A more sculptural hanging piece in the center, which seemed so overwhelming in the studio now seems almost understated in the gallery. I feel like it could keep going to take on Richard Serra proportions to dominantly control the viewer's experience of space.
 My favorite part about this piece is the contrast between front and back- the front side is all soft, cupping forms of various sizes, but the back is prickly with zip-ties. Colleen is an artist that transforms the mundane through repetition and accretion. The piece catches light beautifully, and there are intriguing small windows to peek through. I wonder how this piece looks with full light from the windows during the day.
 In one of the back rooms were the quirky enlarged newspaper doodles of Emily Steinberg. I especially liked these 3 large heads with some mapwork backgrounds. I really enjoy artists that have "characters" in their imagery- some recurring or morphing to be narrative archetypes. I think it reveals a glimpse of the artist's imaginative life.

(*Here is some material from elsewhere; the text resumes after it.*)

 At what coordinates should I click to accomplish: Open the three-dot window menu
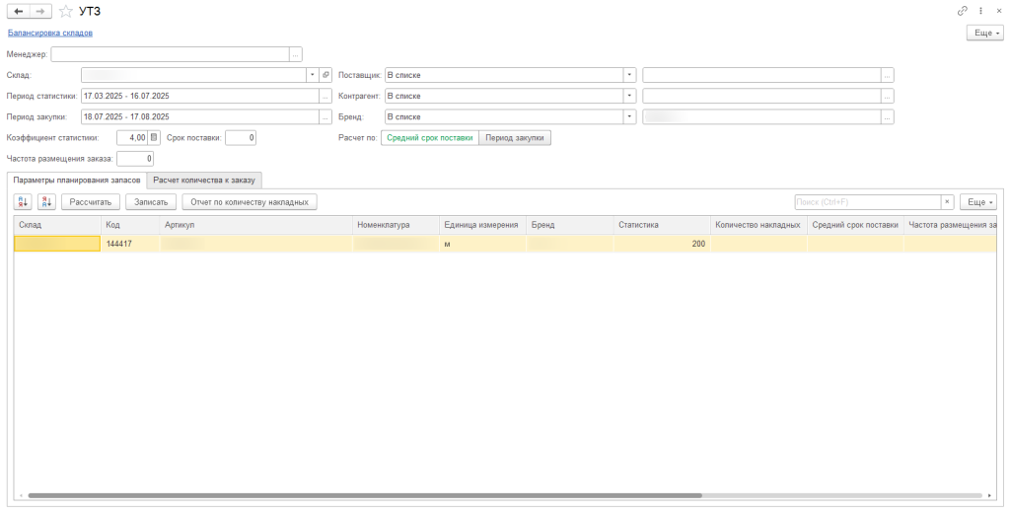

 Two other artists round out the exhibition spaces, and you can visit the website to learn more. My daughter and I were lured outside by the woods and sunset light for a stroll through the sculpture garden.
 Woods in winter have so much line and texture that is totally obscured in the summer. If I ever got to make a piece for this sculpture garden I would want to do it in Winter.

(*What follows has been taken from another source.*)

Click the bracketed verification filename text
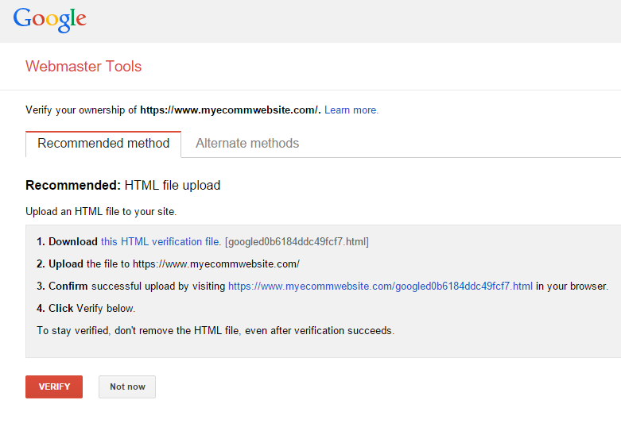The image size is (621, 427). [x=297, y=242]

 I especially liked this wall structure of charred wood by Alison Stigora. The stark black makes it stand out when seen through the trees from afar. Up close it seems more fragile- I was wary of getting too close. Like Colleen's wall in the gallery this one had a distinctly different appearance front vs. back. What seemed fort-like from the front seems precarious from the back.
 There's a performance stage set at the foot of the hill below the center that I don't remember seeing before. Framed by the stage roof and structure is an incredible swarm of yellow sparrows made of corrugated plastic strung to catch the wind slightly. I wish I could see this every day.
 Such a beautiful crisp afternoon for a walk in the woods surrounded by beautiful public art with my silly girl.

Sunday, February 5

Some Screenprinting

 I had a great printing session in the silkscreen studio the other night. I came in early before teaching my embroidery class to get my bridge repeat printed. Above you can see my 2 pieces of fabric pinned onto one of our big fabric printing boards. Usually the boards are stored away in a closet, and it's a bit of a thing to prep for printing on fabric, but I'm so glad we have them.
 I'm trying to figure out an easy registration system for fabric printing.Our boards don't have stops, so I tried marking out the measurements with masking tape to help me line up. My first repeat worked out pretty well mathematically, but I totally screwed up the 2nd repeat measurement.Luckily printing in navy blue made it easy to see the image through the screen, and I ended up lining up the image better the 2nd time than the 1st on my long border-style repeat.
 Here's the screen I prepped for it. I've got my mandala embroidery ready to go next week on the same screen to save time. When you have small enough images you can fit 2 or more on the same screen easily. i just have to keep one blocked with tape or paper while printing the other.
 I also tried repeating it vertically. This one was easier to do- I printed from bottom to top in alternating positions (1/3/5 then 2/4/6) I only goofed on the last registration- I registered vertically but not horizontally that last time!
The image started as a photo of the Ben Franklin Bridge which connects New Jersey and Pennsylvania. I've been thinking about how many times in my life I've probably crossed that bridge. I'm originally a Jersey girl, but feel more of a Philadelphian now. I'm hoping to add some embroidery to the horizontally repeated one by the end of this week. My solo show deadline looms!!!!